# Cairo to Hurgarda



## Lanason (Sep 1, 2009)

Is it practical to drive (or be driven) from Cairo to Hurgarda for the weekend?

I'd love to have a boat on the coast for weekend breaks.:fish2:


----------



## Beatle (Aug 14, 2009)

aqua said:


> Is it practical to drive (or be driven) from Cairo to Hurgarda for the weekend?
> 
> I'd love to have a boat on the coast for weekend breaks.:fish2:


It's quite a drive - we did it once for a long weekend and it was quite a trek. I think it was at least 6-8 hours. I am sure there is somewhere nearer where rich Egyptians and expats keep weekend retreats. I've forgotten the name but will have a think.


----------



## MaidenScotland (Jun 6, 2009)

Ismallia is closer and very nice, just a couple of hours run in the car

Maiden


----------



## Dolphindiver (Jan 14, 2010)

Hi 

I live in Hurghada and travel to and from Cairo from time to time - I can get to the airport in less than 5 hours if I am driving or being driven. Often the easiest way is to take the overnight bus - very cheap and very comfortable - I usually buy two seats so that I don't get hassled on the bus or have to sit next to someone smelly 

The reefs here are incredible for swimming, diving, snorkelling from your own boat or you can rent one for a weekend. All depends how much money you want to spend - renting a boat with some crew to look after the boat and to feed you whilst at sea is a lot less than you would think.
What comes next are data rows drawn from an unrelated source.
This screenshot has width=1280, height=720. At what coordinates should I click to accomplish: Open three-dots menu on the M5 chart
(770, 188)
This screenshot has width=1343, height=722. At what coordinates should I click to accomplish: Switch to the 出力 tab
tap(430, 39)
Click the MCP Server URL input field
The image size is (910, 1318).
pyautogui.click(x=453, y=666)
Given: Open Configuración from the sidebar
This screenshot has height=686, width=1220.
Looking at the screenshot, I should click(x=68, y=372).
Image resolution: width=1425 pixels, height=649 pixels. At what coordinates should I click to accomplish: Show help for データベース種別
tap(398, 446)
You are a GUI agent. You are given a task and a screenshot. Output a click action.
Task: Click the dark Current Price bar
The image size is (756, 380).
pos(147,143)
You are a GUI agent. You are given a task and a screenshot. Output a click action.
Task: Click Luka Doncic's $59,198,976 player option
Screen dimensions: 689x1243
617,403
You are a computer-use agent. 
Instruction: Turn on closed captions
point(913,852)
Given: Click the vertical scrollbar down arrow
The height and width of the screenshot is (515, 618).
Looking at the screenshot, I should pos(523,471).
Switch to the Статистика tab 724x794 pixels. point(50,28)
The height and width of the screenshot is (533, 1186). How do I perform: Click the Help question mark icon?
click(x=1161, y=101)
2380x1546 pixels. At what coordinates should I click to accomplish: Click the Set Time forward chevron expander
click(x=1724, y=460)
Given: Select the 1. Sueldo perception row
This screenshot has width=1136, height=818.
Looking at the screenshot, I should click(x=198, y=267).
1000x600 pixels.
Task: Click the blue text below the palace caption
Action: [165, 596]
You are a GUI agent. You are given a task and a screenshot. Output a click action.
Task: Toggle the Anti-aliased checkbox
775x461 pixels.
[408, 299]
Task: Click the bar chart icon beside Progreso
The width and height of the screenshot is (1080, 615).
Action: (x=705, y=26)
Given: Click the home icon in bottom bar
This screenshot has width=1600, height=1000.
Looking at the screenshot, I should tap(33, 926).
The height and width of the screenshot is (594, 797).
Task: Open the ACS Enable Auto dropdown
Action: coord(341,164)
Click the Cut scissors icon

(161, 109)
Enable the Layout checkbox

Just ask if you need any more help.
Tessa
p.s. the dolphins here are pretty cool too


----------



## GM1 (Sep 30, 2008)

it takes approx. 4.5-5 hours by car, from the start of the Ain Sokhna road. I do it regularly, it is ok, a little bit boring sometimes, max. speed is for the longest part 110km/hr.

I think that more Egyptians/foreigners go to Ain el Sokhna for the weekend, a lot of resorts and hotels there!


----------



## Beatle (Aug 14, 2009)

GM1 said:


> it takes approx. 4.5-5 hours by car, from the start of the Ain Sokhna road. I do it regularly, it is ok, a little bit boring sometimes, max. speed is for the longest part 110km/hr.
> 
> I think that more Egyptians/foreigners go to Ain el Sokhna for the weekend, a lot of resorts and hotels there!


That's the place I was thinking of - Ain el Sokhna! It looked quite nice although I didn't spend long there.


----------